A resposta mora ao lado


De que jeito os meninos da ilha, que engolem ostras como pílulas, aprendem a comer feijão verde e arroz?


TODA VEZ que me avisam que vai ser um dia importante, o artigo trava na garganta. O computador é a tal página branca e as teclas se negam a responder ao chamado.
O Divino Espírito Santo voou pra longe, enjoado de escutar gritos de Veni Creator Spiritus!
A menina que trabalha comigo (filósofa!) sugere que eu fale da atitude das pessoas frente à comida. O amor exagerado dos italianos pelo brodo, a importância que os franceses dão às refeições, a alegria chinesa com qualquer coisa comível.

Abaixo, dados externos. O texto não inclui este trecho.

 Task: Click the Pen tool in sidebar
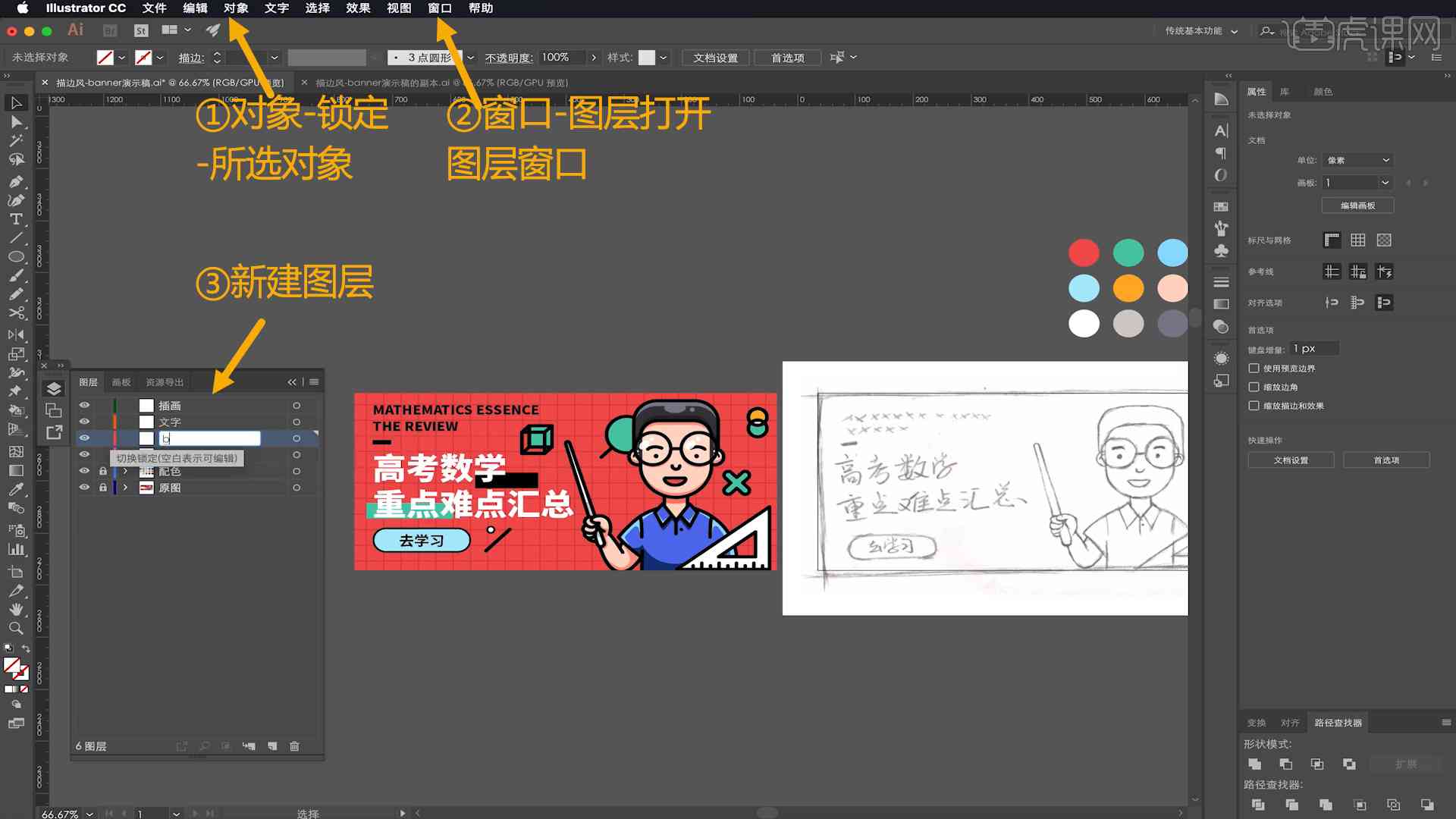tap(15, 180)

E me lembro de uma pesquisa sobre a influência dos costumes na nossa vida e na nossa saúde. Descobrimos o trabalho quando escrevi o livro das merendeiras, "Vamos Comer". (Só é encontrado em sebo, foi publicado pelo MEC e não foi vendido, mas doado a escolas.)
Numa aldeia do Vietnã, inventou-se um método para diminuir o grande problema da desnutrição. Tudo contribuía para aumentá-lo. Falta de saneamento, de água potável, pobreza, nenhum nível de educação nutricional, uma série de coisas a complicar um negócio já de per se bem difícil de ser resolvido.
Havia anos que as tentativas de dar um jeito em tudo isso vinham de fora, prontas, às vezes muito intrusivas, às vezes muito caras, às vezes os dois. Quando os recursos externos eram suspensos, o problema voltava, como se jamais houvesse sido atacado.
O que fizeram os pesquisadores? Começaram a estudar de novo as crianças e perceberam que, na mesma comunidade, com os pais ganhando o mesmo dinheiro, havia as bem nutridas, gorduchas e saudáveis e as desnutridas. Reexaminaram os hábitos das famílias em relação à alimentação das crianças.
As respostas estavam lá. As saudáveis consumiam, além do arroz, base da alimentação deles, camarões de água doce, pitus de um córrego que passava pelos fundos e folhas de batata-doce.
Partindo dessa informação fizeram um projeto para ir acostumando as outras crianças e os pais a esse tipo de alimento que sempre havia estado ali, junto de todos. Em seis meses, dois terços das crianças atingiram o peso ideal.
Não sou especialista em alimentação infantil, mas sou testemunha de que em Paraty há o rio e o mar. Existem as pessoas do mato que não sabem pescar no mar, e pescadores que não entendem de farinhas e cocos e não caçam. Duas culturas que moram encostadas. Não mais que atravessar a estrada.
E fico de olho parado, pensando na globalização, como ainda há de demorar para que todos se tornem uma aldeia. Como é que seu Estevão que seca seus peixinhos de rio vai gostar, de repente, de marisco de areia e sororoca?
E como os meninos da ilha, que engolem ostras como se fossem pílulas, vão aprender a comer barriga de porco? Feijão-verde, arroz-de-leite? O que é de quem? Um agarramento aos costumes inacreditável.
Nas cidades grandes, nas classes mais altas, chegamos ao salmão antes de passar pela sardinha, ao foie gras antes do torresmo, ganhamos muitas novidades, comemos de tudo um pouco.
Quanto à questão de saúde e da nutrição, valeu, mas será que não perdemos a simplicidade de raiz, que, convenhamos, era mais chique? Fomos aos terroirs, esquecemos os terreiros. Caso a se pensar.